La campaña contra los pueblos cántabros tuvo sus cronistas en Dión Casio y Floro y su historiador moderno en Adolf Schulten. Alcanzó su punto álgido el año 26 a. C. cuando el emperador en persona se hizo cargo de las operaciones, sustituyendo los campamentos de León, Lugo o Astorga por el de Segísemo, más cercano al teatro de operaciones. Entonces solo se hablaba de poner fin cuanto antes a la resistencia, sin importar el coste humano. Así, escribe Dión Casio: «De los cántabros no se cogieron muchos prisioneros; pues cuando desesperaron de su libertad no quisieron soportar más la vida, sino que incendiaron antes sus murallas, unos se degollaron, otros quisieron perecer en las mismas llamas, otros ingirieron un veneno de común acuerdo, de modo que la mayor y más belicosa parte de ellos pereció». Esa fama los convirtió junto a los astures en objetivo de la poesía de Horacio, que los llegó a comparar con los escitas o los medos. La poesía legitimó la leyenda de una Cantabria resistente a la romanización, un tópico más que una realidad, que sin embargo vemos aún en fiestas populares como las celebradas en Los Corrales de Buelna.

Hispania formará parte desde ese momento del mundo romano sin disidencias destacables. El imperio de Augusto, como habían temido Cicerón y otros relevantes republicanos, era un régimen horrible, pero acatado por todos. Según Ramsay MacMullen, en esos años se incrementó el proceso de urbanización, se mejoró la calidad de las obras públicas y se produjo una colonización a gran escala, en la que a los veteranos de las legiones se sumaba la plebe procedente de la metrópoli. Además de eso, se llevó a cabo un agudo inventario de los territorios hispánicos, que fueron divididos en tres provincias, dotada cada una de ellas con su capital correspondiente al tiempo que se fragmentó los territorios en conventus con una finalidad jurídica y fiscal.

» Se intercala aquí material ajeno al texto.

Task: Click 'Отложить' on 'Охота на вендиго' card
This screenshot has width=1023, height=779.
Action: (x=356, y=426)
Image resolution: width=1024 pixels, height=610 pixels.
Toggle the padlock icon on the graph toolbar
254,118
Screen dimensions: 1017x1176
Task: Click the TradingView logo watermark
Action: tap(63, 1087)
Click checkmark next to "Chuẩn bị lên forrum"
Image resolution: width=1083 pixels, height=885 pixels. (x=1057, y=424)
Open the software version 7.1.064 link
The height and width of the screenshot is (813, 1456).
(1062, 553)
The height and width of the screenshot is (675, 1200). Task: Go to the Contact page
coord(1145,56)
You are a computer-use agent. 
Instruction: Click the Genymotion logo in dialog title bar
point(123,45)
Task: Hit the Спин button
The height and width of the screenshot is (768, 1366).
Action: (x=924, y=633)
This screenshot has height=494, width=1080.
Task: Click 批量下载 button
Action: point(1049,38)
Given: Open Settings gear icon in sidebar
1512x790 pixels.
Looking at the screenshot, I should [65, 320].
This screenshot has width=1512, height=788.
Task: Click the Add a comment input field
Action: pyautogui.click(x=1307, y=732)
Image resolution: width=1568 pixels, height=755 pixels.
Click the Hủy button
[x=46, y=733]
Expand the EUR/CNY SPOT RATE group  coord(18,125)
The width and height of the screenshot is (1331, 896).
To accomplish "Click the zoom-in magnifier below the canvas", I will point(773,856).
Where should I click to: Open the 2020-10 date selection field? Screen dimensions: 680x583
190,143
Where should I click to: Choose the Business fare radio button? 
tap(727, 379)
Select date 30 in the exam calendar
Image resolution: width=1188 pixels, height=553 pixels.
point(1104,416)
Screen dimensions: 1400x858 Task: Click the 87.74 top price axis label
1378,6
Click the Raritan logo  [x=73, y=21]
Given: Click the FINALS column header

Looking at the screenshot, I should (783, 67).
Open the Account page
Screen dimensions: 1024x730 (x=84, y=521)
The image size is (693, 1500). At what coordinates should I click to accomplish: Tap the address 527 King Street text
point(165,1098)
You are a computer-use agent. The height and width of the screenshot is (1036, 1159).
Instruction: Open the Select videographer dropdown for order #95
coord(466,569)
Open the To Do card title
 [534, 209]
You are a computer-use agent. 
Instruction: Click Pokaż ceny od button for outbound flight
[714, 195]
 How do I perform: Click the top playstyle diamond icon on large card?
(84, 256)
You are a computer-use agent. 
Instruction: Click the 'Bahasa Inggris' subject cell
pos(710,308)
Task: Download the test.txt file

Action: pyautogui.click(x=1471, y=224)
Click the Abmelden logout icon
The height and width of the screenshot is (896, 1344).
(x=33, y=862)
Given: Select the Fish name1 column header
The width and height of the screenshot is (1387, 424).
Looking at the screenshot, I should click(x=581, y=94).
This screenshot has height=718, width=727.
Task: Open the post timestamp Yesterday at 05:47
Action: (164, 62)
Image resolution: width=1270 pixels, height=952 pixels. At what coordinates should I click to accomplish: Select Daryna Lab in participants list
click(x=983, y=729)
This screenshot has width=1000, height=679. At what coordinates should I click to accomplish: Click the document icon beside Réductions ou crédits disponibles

El latín era la lengua de los dirigentes imperiales y poco a poco se convirtió en la lengua de los negocios, de la cultura y de la vida cotidiana entre los pueblos hispanos. El griego era simplemente un toque de distinción reservado en estas tierras para unos pocos. Las lenguas prerromanas comenzaron a zozobrar, en especial el ibérico, la mejor documentada gracias al millar largo de documentos existentes (analizados por Manuel Gómez Moreno en la década de 1920, todavía hay serias discrepancias entre quienes piensan que su alfabeto es de origen fenicio y entre los que sostienen, como Jaime Siles, que es de origen griego). Pero el caso es que hoy la lengua ibérica permanece indescifrada, pese a haberse avanzado en la idea de que no pertenece a las lenguas indoeuropeas, ni se relaciona con el vasco. Su desaparición se consumó en poco tiempo ante la indiferencia de los romanos. Una cultura aislada es vulnerable, de ahí que necesite la fuerza de unirse a un grupo, aunque la adopción de una lengua foránea se torne destrucción de la propia.

A comienzos del siglo I las señas de identidad de los pueblos de la península Ibérica comenzaban por el reconocimiento de la romanización. Resistirse a ella era un hecho problemático, condenado al fracaso. Esa fue la eficacia de la propaganda forjada por la dinastía Julio-Claudia. Para su difusión contó con tres eficaces procedimientos de propaganda política: una descripción de la geografía del Imperio romano realizada por un autor relevante, poco sospechoso de ser un panegirista del poder imperial; una excelente literatura en latín; y la construcción de obras públicas (calzadas, murallas, acueductos, arcos de triunfo, templos, anfiteatros, circos), iconos de la civilización romana desde Palmira a Mérida.